VizierDB / vizier-scala

The Vizier kernel-free notebook programming environment
Other
34 stars 11 forks source link

Make Vizier GIT-friendly #317

Open okennedy opened 3 months ago

okennedy commented 3 months ago

What pain point is this feature intended to address? Please describe. At present, there's no (easy) way to share Vizier database files. The current state of the art is to zip up the vizier.db directory, or to use the 'export' feature. Neither is particularly amenable to collaborative development.

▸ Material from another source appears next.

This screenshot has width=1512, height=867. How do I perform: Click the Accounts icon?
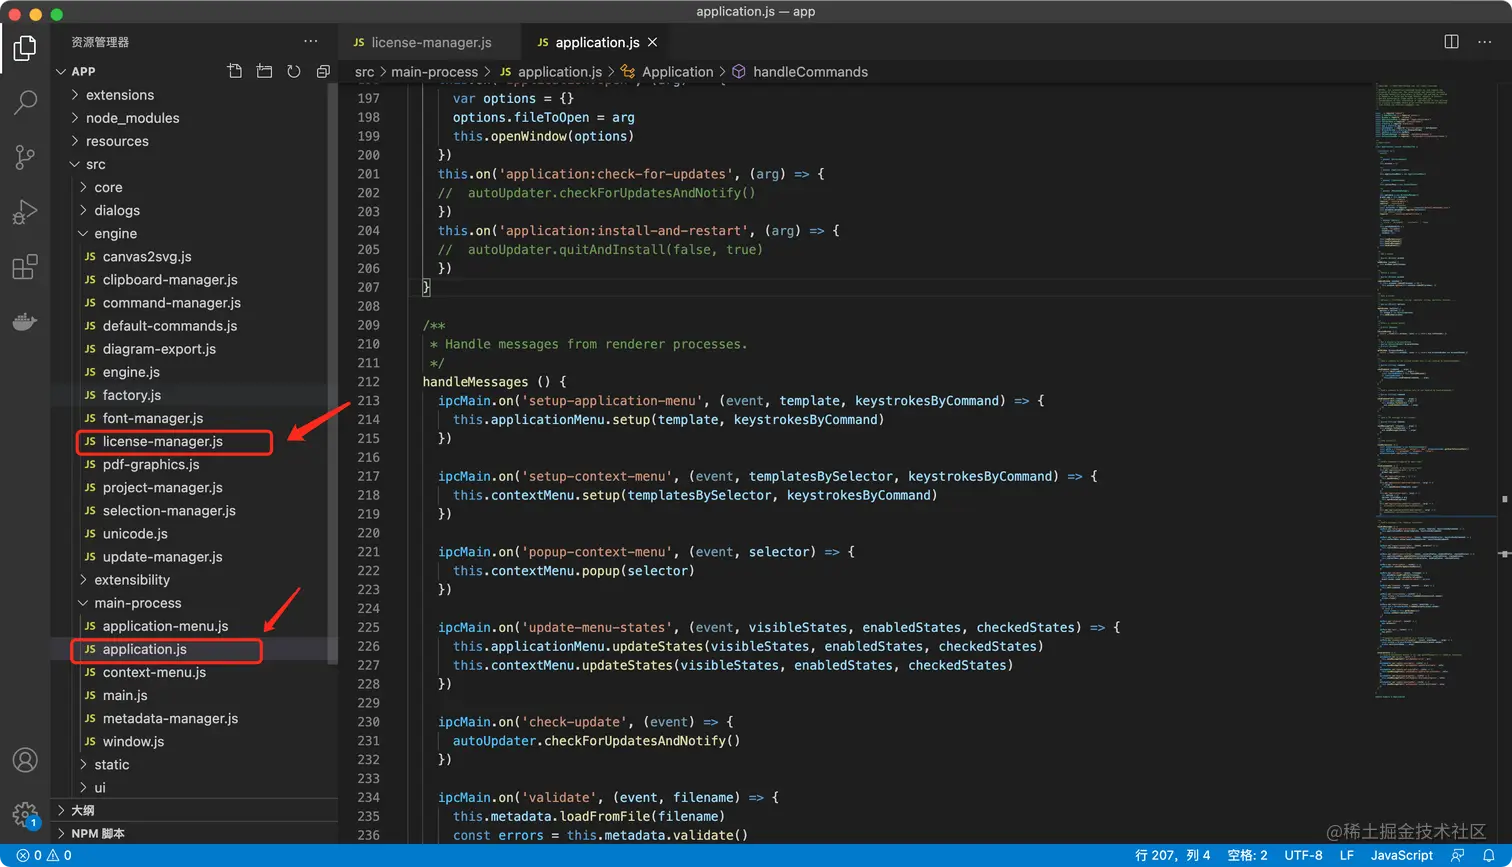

Describe the solution you'd like Fundamentally, it would be nice to have a way to drop a vizier.db folder into a VCS. The limiting factors to this at the moment are:

  1. The Vizier.db SQLite database can get quite large. We did add a GC/Dedup feature that should keep it more in check, but even so, it is not unlikely that a database will eventually exceed the file size limit of public VCS hosts like GitHub.
  2. The Vizier.db SQLite database is updated on every edit, and is a binary file. This means that, for all practical purposes, the SQLite database can't be delta'd and ends up getting pushed in its entirety on every edit.
  3. The SQLite database can't (easily) be diffed, not only because it is a binary file, but even a logical diff of the database would need to take into account semantic considerations, like key identifiers (which could conflict if two people add workflows/etc... in parallel), and foreign key relationships (e.g., filenames that need to correspond to artifact identifiers). This means any conflict requires the user to take extensive, error-prone manual resolution steps.
  4. It's possible that file artifacts could exceed the size cap of a VCS system; GIT-LFS support should be included.

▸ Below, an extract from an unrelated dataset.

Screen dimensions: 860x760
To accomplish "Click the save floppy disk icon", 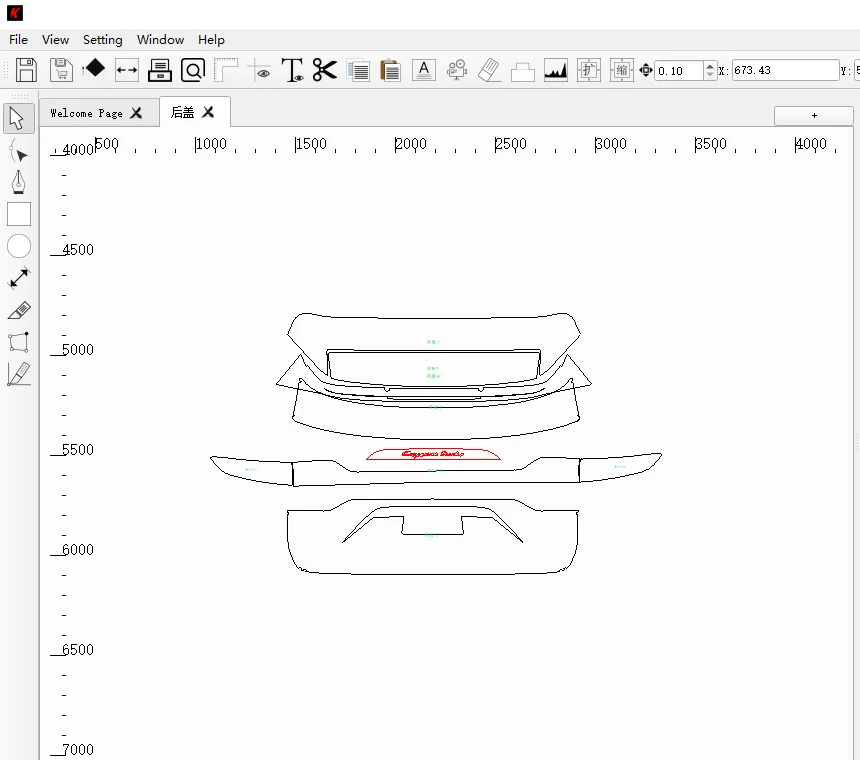I will tap(27, 70).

Describe alternatives you've considered

okennedy commented 3 months ago

Vizier already supports computing deltas of workflows. One approach that hits bullets 1-3 might be:

  1. Add a log directory to vizier.db
  2. Add a .gitignore to vizier.db that explicitly ignores Vizier.db (maybe this means we can move the cache directory here too!)
  3. Automatically log updates (more/less the delta bus) to a logfile. We could open a new logfile (marked with a timestamp for chronological integration) or use something like GIT's hash-based versioning. Treat this logfile as the canonical system state.
  4. On launch (and maybe while running) detect the presence of new logfiles in the log directory and patch the database accordingly.